Your instructions: Swap "Where should I click to" for "Where do I click to" in the items below and write them out again, leaving everything else unchanged.

[Begin Supplied records]

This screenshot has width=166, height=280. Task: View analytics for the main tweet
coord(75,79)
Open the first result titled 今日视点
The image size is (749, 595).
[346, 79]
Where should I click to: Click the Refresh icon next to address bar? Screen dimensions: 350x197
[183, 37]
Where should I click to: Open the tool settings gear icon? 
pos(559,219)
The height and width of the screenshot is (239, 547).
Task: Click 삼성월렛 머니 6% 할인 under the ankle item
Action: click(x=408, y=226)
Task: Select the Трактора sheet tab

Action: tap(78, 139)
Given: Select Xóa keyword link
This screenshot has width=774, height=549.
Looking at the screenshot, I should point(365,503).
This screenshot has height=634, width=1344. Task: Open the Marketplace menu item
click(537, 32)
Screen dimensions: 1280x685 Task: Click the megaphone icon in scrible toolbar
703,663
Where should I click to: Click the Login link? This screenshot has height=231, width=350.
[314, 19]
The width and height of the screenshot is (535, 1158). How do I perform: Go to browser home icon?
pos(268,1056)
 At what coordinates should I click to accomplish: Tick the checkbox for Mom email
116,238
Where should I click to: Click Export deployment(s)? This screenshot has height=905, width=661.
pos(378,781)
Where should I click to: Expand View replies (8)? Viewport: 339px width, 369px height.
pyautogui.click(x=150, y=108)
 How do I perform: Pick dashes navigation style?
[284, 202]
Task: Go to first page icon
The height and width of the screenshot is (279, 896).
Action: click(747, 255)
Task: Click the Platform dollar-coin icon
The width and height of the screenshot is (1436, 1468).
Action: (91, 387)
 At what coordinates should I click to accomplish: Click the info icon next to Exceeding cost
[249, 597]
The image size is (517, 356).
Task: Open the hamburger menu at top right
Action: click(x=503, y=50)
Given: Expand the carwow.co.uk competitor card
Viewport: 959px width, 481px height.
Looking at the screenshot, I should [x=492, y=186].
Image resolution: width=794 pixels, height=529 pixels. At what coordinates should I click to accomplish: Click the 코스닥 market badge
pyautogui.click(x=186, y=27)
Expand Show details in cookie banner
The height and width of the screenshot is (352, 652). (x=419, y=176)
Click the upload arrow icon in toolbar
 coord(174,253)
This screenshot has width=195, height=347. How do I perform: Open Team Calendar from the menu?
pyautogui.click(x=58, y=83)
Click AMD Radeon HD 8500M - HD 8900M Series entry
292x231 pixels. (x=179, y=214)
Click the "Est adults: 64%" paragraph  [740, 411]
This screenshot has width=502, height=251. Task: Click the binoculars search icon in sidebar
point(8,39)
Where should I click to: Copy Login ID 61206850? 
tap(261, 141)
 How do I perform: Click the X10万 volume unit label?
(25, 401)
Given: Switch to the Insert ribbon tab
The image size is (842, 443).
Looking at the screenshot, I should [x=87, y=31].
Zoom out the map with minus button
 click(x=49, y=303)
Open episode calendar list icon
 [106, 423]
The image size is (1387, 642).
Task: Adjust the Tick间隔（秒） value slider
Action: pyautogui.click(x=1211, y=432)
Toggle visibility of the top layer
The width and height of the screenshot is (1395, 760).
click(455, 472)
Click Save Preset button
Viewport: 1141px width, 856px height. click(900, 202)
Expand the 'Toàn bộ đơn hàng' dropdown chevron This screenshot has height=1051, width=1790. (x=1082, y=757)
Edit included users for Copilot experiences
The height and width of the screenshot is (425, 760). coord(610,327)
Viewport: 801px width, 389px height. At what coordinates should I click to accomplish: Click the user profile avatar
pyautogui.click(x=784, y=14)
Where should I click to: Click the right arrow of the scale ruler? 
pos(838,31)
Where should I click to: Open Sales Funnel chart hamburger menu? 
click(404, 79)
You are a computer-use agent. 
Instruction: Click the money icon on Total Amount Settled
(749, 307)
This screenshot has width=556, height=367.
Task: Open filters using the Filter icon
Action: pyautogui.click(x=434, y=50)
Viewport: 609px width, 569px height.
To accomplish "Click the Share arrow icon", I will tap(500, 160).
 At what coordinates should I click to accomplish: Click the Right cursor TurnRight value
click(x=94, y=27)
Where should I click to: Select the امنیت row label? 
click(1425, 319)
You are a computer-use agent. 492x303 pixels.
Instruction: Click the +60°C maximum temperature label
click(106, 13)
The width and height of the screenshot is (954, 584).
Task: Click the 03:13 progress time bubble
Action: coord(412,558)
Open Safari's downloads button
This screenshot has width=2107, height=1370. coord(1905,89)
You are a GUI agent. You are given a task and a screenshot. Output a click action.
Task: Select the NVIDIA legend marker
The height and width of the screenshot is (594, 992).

[End Supplied records]

Result:
This screenshot has width=166, height=280. Task: View analytics for the main tweet
coord(75,79)
Open the first result titled 今日视点
The image size is (749, 595).
[346, 79]
Where do I click to: Click the Refresh icon next to address bar? Screen dimensions: 350x197
[183, 37]
Where do I click to: Open the tool settings gear icon? 
pos(559,219)
The height and width of the screenshot is (239, 547).
Task: Click 삼성월렛 머니 6% 할인 under the ankle item
Action: click(x=408, y=226)
Task: Select the Трактора sheet tab

Action: tap(78, 139)
Given: Select Xóa keyword link
This screenshot has width=774, height=549.
Looking at the screenshot, I should point(365,503).
This screenshot has height=634, width=1344. Task: Open the Marketplace menu item
click(537, 32)
Screen dimensions: 1280x685 Task: Click the megaphone icon in scrible toolbar
703,663
Where do I click to: Click the Login link? This screenshot has height=231, width=350.
[314, 19]
The width and height of the screenshot is (535, 1158). How do I perform: Go to browser home icon?
pos(268,1056)
 At what coordinates should I click to accomplish: Tick the checkbox for Mom email
116,238
Where do I click to: Click Export deployment(s)? This screenshot has height=905, width=661.
pos(378,781)
Where do I click to: Expand View replies (8)? Viewport: 339px width, 369px height.
pyautogui.click(x=150, y=108)
 How do I perform: Pick dashes navigation style?
[284, 202]
Task: Go to first page icon
The height and width of the screenshot is (279, 896).
Action: click(747, 255)
Task: Click the Platform dollar-coin icon
The width and height of the screenshot is (1436, 1468).
Action: (91, 387)
 At what coordinates should I click to accomplish: Click the info icon next to Exceeding cost
[249, 597]
The image size is (517, 356).
Task: Open the hamburger menu at top right
Action: click(x=503, y=50)
Given: Expand the carwow.co.uk competitor card
Viewport: 959px width, 481px height.
Looking at the screenshot, I should [x=492, y=186].
Image resolution: width=794 pixels, height=529 pixels. At what coordinates should I click to accomplish: Click the 코스닥 market badge
pyautogui.click(x=186, y=27)
Expand Show details in cookie banner
The height and width of the screenshot is (352, 652). (x=419, y=176)
Click the upload arrow icon in toolbar
 coord(174,253)
This screenshot has width=195, height=347. How do I perform: Open Team Calendar from the menu?
pyautogui.click(x=58, y=83)
Click AMD Radeon HD 8500M - HD 8900M Series entry
292x231 pixels. (x=179, y=214)
Click the "Est adults: 64%" paragraph  [740, 411]
This screenshot has width=502, height=251. Task: Click the binoculars search icon in sidebar
point(8,39)
Where do I click to: Copy Login ID 61206850? 
tap(261, 141)
 How do I perform: Click the X10万 volume unit label?
(25, 401)
Given: Switch to the Insert ribbon tab
The image size is (842, 443).
Looking at the screenshot, I should [x=87, y=31].
Zoom out the map with minus button
 click(x=49, y=303)
Open episode calendar list icon
 [106, 423]
The image size is (1387, 642).
Task: Adjust the Tick间隔（秒） value slider
Action: pyautogui.click(x=1211, y=432)
Toggle visibility of the top layer
The width and height of the screenshot is (1395, 760).
click(455, 472)
Click Save Preset button
Viewport: 1141px width, 856px height. click(900, 202)
Expand the 'Toàn bộ đơn hàng' dropdown chevron This screenshot has height=1051, width=1790. (x=1082, y=757)
Edit included users for Copilot experiences
The height and width of the screenshot is (425, 760). coord(610,327)
Viewport: 801px width, 389px height. At what coordinates should I click to accomplish: Click the user profile avatar
pyautogui.click(x=784, y=14)
Where do I click to: Click the right arrow of the scale ruler? 
pos(838,31)
Where do I click to: Open Sales Funnel chart hamburger menu? 
click(404, 79)
You are a computer-use agent. 
Instruction: Click the money icon on Total Amount Settled
(749, 307)
This screenshot has width=556, height=367.
Task: Open filters using the Filter icon
Action: pyautogui.click(x=434, y=50)
Viewport: 609px width, 569px height.
To accomplish "Click the Share arrow icon", I will tap(500, 160).
 At what coordinates should I click to accomplish: Click the Right cursor TurnRight value
click(x=94, y=27)
Where do I click to: Select the امنیت row label? 
click(1425, 319)
You are a computer-use agent. 492x303 pixels.
Instruction: Click the +60°C maximum temperature label
click(106, 13)
The width and height of the screenshot is (954, 584).
Task: Click the 03:13 progress time bubble
Action: coord(412,558)
Open Safari's downloads button
This screenshot has width=2107, height=1370. coord(1905,89)
You are a GUI agent. You are given a task and a screenshot. Output a click action.
Task: Select the NVIDIA legend marker
The height and width of the screenshot is (594, 992).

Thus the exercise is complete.